The task: From the entries below, retype only the lines from the one with "This screenshot has height=1586, width=1506." through the one with "Task: Expand the arrow next to Stop Video", exactly as written.

[Input material Boundary: Start]

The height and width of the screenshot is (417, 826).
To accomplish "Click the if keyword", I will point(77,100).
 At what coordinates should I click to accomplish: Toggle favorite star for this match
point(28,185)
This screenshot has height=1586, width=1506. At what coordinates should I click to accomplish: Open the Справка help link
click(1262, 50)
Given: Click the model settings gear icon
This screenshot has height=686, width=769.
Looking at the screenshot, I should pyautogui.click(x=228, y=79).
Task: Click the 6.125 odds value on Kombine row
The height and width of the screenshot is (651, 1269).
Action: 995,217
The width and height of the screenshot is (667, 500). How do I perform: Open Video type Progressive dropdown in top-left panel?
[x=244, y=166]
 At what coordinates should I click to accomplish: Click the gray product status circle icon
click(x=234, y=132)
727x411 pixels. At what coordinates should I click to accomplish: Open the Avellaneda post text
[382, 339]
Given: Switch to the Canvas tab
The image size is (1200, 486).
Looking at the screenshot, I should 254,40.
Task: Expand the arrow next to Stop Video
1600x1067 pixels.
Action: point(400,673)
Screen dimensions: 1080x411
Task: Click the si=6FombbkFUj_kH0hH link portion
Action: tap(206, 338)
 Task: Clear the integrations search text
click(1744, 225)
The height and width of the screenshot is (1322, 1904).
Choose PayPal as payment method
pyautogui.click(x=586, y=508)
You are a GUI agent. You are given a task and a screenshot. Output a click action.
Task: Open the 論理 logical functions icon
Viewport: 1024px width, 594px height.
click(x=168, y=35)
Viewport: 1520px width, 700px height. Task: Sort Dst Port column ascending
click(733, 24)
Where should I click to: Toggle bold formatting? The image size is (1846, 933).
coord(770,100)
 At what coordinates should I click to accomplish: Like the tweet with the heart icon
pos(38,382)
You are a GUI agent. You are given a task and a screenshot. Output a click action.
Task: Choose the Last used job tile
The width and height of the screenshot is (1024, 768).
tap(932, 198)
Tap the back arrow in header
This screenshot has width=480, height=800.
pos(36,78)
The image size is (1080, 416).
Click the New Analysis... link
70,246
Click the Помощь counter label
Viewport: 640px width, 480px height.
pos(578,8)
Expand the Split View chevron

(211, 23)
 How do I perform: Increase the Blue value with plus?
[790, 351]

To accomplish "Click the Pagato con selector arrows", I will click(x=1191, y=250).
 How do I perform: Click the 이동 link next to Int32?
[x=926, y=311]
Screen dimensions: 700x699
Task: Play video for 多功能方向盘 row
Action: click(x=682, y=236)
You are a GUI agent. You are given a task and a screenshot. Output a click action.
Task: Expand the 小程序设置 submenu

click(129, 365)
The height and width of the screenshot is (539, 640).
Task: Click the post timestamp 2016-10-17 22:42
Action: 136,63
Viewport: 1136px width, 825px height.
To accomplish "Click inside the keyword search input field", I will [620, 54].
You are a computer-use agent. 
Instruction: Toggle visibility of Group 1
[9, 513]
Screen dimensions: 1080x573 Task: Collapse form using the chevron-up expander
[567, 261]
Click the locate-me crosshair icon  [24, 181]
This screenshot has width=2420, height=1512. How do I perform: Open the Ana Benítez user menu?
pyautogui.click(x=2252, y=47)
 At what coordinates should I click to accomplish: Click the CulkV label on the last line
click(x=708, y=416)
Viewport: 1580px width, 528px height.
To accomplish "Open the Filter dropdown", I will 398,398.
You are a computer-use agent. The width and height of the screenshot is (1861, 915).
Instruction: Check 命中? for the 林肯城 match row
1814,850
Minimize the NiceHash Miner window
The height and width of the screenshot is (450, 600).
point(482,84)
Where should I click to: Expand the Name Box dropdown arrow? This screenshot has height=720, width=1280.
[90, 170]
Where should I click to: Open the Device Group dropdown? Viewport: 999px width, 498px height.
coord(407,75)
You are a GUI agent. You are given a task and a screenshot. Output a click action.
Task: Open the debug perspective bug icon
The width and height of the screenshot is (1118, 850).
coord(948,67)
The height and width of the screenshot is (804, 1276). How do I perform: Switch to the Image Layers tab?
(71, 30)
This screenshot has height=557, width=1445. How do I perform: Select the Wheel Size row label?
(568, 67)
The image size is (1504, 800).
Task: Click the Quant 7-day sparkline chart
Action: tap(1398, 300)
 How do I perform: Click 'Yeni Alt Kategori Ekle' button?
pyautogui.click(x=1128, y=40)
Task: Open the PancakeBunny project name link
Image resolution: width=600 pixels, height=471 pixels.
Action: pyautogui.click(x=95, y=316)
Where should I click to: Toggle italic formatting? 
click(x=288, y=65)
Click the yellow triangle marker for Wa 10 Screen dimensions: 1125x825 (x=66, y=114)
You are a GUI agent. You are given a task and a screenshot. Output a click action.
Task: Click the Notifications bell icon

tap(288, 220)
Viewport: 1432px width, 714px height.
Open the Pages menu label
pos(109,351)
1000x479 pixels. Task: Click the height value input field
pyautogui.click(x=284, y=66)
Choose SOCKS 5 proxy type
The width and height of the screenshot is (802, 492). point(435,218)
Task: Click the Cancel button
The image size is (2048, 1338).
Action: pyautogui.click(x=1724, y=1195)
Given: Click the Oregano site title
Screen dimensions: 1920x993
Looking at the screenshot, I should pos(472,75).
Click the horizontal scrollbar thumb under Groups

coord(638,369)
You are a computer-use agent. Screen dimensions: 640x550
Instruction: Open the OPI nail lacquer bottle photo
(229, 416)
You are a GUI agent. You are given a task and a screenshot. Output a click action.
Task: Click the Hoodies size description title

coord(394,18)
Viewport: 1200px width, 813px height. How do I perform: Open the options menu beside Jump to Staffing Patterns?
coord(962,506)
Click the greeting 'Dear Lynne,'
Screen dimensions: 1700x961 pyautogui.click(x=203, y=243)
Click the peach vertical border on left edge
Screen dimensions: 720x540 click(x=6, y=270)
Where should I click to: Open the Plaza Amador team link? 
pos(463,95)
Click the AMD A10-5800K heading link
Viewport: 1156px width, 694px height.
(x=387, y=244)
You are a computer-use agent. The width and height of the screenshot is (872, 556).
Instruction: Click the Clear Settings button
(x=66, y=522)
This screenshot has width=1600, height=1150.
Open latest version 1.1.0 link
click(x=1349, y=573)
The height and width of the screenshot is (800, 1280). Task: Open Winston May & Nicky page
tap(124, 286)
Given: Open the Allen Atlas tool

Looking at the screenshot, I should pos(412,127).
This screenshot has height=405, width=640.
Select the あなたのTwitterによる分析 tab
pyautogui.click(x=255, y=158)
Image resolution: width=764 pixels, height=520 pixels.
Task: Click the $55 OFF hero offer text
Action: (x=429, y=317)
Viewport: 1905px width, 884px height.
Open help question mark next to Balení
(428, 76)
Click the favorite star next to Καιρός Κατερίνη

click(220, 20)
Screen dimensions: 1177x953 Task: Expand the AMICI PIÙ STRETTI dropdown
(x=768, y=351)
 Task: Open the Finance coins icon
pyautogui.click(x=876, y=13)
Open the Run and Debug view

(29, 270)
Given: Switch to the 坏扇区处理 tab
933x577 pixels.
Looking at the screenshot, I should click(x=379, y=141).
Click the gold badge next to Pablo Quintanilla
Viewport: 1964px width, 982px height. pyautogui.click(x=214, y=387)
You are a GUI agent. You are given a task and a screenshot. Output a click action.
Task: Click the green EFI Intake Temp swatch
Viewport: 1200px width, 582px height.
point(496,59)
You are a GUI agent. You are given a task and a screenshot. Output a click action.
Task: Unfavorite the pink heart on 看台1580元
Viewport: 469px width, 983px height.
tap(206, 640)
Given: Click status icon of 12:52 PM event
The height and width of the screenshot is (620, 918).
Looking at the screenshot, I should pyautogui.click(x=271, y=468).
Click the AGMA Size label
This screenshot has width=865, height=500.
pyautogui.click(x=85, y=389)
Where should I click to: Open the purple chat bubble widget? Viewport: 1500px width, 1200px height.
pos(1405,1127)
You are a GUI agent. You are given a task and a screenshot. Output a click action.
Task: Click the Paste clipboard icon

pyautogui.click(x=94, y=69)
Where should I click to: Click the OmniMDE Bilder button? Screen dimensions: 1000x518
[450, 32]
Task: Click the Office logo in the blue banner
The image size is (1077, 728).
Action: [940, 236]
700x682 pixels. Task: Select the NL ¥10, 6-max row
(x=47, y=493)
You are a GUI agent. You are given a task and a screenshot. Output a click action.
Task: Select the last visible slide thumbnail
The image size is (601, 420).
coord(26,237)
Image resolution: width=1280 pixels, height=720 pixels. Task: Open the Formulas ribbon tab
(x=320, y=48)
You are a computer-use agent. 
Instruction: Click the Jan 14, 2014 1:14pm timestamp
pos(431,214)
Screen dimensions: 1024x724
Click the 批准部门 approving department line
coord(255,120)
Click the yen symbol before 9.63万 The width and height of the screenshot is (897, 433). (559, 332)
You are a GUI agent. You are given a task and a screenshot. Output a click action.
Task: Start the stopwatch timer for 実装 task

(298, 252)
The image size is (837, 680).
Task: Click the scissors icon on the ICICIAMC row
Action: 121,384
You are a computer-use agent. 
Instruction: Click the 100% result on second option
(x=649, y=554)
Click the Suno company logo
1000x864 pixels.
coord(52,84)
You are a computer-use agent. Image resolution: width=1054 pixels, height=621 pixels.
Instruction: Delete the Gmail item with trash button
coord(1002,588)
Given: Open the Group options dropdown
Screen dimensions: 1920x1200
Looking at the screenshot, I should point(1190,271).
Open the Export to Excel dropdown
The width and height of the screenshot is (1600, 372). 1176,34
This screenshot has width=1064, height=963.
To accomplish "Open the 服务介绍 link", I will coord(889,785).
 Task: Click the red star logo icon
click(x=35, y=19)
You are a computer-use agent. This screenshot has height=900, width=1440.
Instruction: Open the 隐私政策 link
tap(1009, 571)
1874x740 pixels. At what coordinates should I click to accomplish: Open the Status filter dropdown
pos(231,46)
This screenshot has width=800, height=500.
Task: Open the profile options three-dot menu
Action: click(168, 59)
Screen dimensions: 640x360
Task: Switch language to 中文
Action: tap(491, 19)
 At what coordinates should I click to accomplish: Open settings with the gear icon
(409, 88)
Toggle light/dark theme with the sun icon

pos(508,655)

[Input material Boundary: End]

Written answer:
This screenshot has height=1586, width=1506. At what coordinates should I click to accomplish: Open the Справка help link
click(1262, 50)
Given: Click the model settings gear icon
This screenshot has height=686, width=769.
Looking at the screenshot, I should pyautogui.click(x=228, y=79).
Task: Click the 6.125 odds value on Kombine row
The height and width of the screenshot is (651, 1269).
Action: 995,217
The width and height of the screenshot is (667, 500). How do I perform: Open Video type Progressive dropdown in top-left panel?
[x=244, y=166]
 At what coordinates should I click to accomplish: Click the gray product status circle icon
click(x=234, y=132)
727x411 pixels. At what coordinates should I click to accomplish: Open the Avellaneda post text
[382, 339]
Given: Switch to the Canvas tab
The image size is (1200, 486).
Looking at the screenshot, I should 254,40.
Task: Expand the arrow next to Stop Video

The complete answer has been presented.